Kadang dia membagikan permen, kadang membiarkan pulpennya dipinjam dan masih
banyak lagi. “Jarno, pokoke areke meneng”
begitu selalu jawabnya dan tentu sambil
tersenyum.
Tapi Jum’at ini berbeda dengan
Jumat- Jumat biasanya. Tidak ada lagi sepeda berkeranjang itu terparkir di
tempat pengajianku. Basah mataku mengingat semuanya. Tidak ada lagi senyum manis
dan sapa ramah Mbak Emy. Beliau sudah meninggalkan kami untuk selama-lamanya. Allah
memanggilnya tanggal 21 Agustus 2016 kemarin.
Begitu cepat. Aku sangat kehilangannya. Aku tahu ini pasti yang terbaik,
aku juga tidak tega bila harus melihat mbak Emy mengerang menahan sakit setiap
serangan penyakitnya itu datang. Tetapi aku benar-benar kehilangannya.
Dokter mengatakan Mbak Emy menderita
kanker otak stadium 4. Bulan Ramadhan kemarin dokter menyarankan untuk operasi,
tetapi karena resiko paska operasi yang demikian besar, keluarganya memutuskan
untuk tidak dioperasi saja. Seperti kita ketahui, melakukan operasi di otak
ibarat mengambil jarum di dalam tahu, tidak mungkin tahu itu tetap utuh ketika
kita mengeluarkan jarumnya. Ada syaraf lain yang beresiko terganggu seperti
kelumpuhan atau kebutaan dll. Tetapi karena rasa sakit yang sudah tak
tertahankan, maka pertengahan Agustus kemarin mbak Emy setuju untuk dioperasi.

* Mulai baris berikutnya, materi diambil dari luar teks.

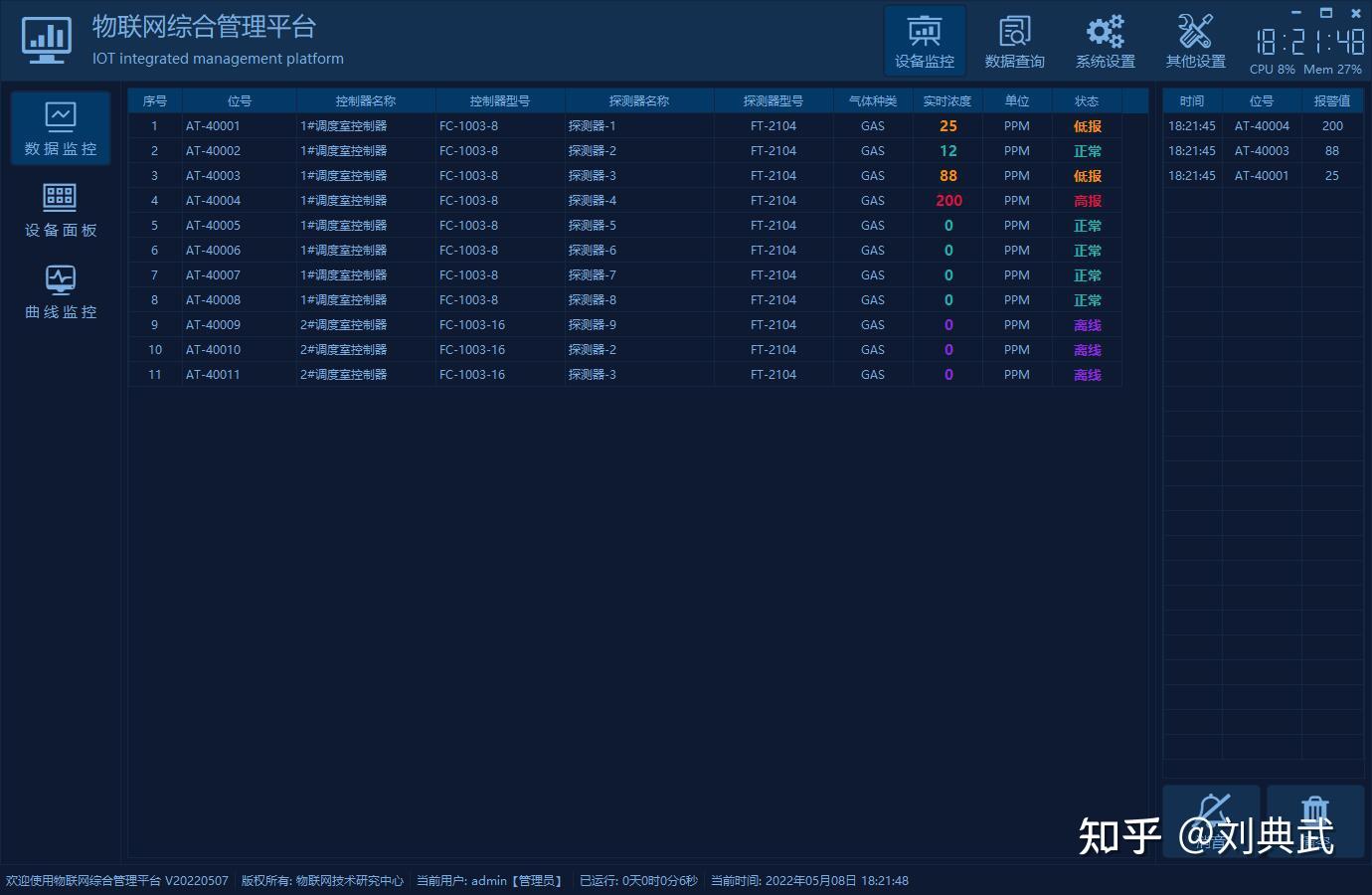Click current user admin in status bar
Image resolution: width=1372 pixels, height=895 pixels.
tap(489, 881)
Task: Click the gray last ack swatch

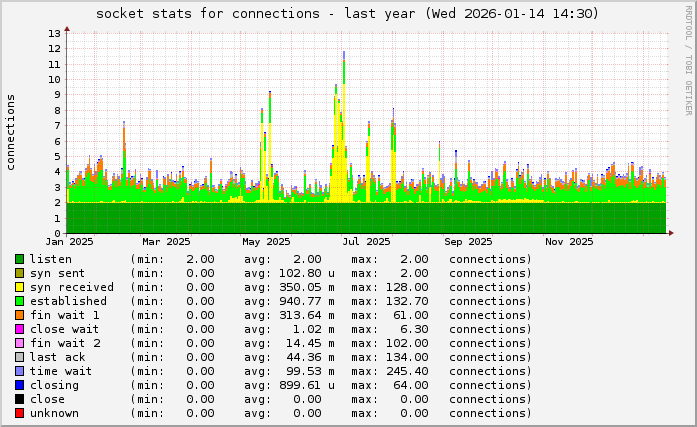Action: point(19,357)
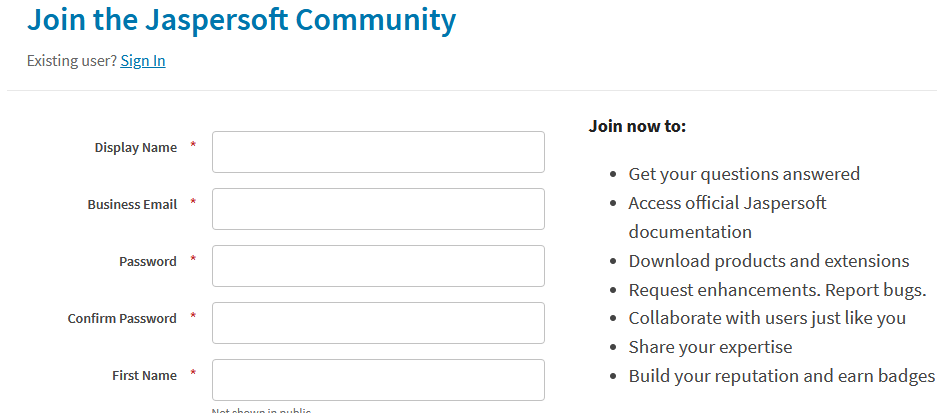Select the Password text box

pos(378,266)
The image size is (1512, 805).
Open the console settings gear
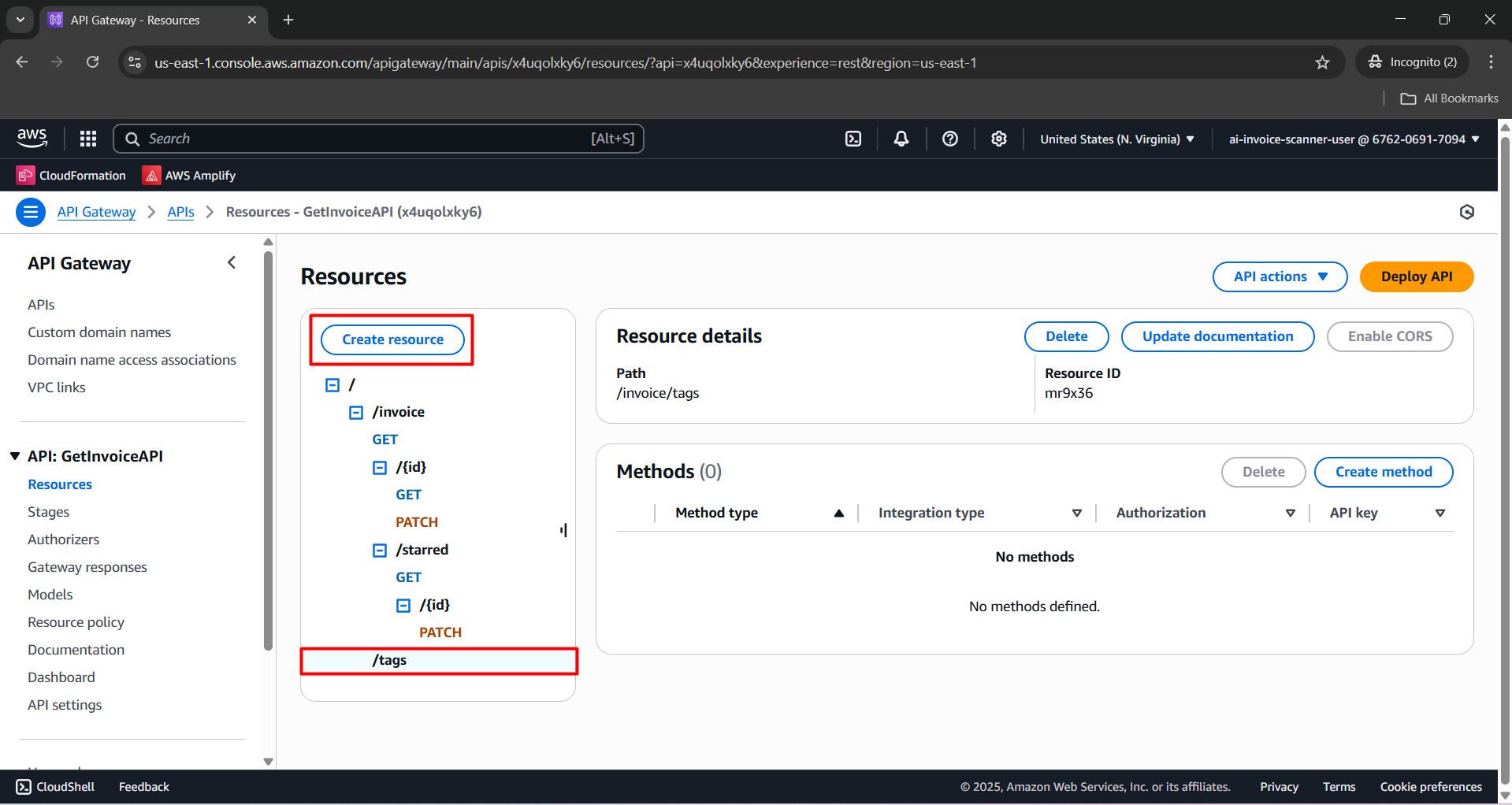point(998,138)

Sayangnya tindakan operasi belum sempat dilakukan, Allah lebih dahulu
memanggilnya.
Mbak Emy adalah sosok sederhana dan taat beribadah. Sudah beberapa tahun ini kami mengaji bersama. Setiap kali pergi ke tempat mengaji, mbak Emy
selalu menaiki sepeda sendiri. Mengayuhnya di siang bolong karena pengajian itu
dimulai pukul 14.00. Bisa dibayangkan betapa panas dan capeknya, apalagi jarak
tempat mengaji dan rumahnya lumayan jauh, mungkin ada sekitar 4 kilometer.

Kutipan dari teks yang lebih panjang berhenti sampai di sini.